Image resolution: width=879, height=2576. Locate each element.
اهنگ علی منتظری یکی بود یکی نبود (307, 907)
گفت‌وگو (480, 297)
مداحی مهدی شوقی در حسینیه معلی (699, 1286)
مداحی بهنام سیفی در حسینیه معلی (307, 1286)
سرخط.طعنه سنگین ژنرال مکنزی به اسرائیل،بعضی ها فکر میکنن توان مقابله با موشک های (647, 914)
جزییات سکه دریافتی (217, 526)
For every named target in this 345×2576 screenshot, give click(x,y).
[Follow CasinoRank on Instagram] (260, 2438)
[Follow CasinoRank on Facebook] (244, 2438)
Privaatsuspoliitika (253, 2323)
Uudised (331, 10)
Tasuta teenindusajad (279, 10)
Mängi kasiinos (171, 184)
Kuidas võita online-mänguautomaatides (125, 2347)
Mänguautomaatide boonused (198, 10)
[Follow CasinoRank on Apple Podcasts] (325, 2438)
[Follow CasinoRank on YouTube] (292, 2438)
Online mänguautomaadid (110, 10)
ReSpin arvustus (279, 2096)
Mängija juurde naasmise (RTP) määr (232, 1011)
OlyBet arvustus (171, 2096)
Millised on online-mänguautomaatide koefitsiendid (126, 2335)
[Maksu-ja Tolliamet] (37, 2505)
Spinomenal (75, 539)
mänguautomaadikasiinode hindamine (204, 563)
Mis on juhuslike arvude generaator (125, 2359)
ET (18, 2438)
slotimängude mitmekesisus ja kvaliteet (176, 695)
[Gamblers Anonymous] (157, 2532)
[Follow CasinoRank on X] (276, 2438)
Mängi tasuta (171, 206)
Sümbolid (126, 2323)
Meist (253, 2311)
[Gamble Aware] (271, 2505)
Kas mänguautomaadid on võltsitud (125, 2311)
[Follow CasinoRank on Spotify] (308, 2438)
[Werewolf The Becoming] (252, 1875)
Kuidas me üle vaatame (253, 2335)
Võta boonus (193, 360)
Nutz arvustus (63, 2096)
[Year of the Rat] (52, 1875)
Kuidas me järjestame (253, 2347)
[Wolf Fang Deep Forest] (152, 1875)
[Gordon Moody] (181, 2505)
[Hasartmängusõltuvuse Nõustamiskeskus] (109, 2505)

• Task item
Your task is to collect every line above that contains the word "مداحی".

• Answer space
مداحی مهدی شوقی در حسینیه معلی (699, 1286)
مداحی بهنام سیفی در حسینیه معلی (307, 1286)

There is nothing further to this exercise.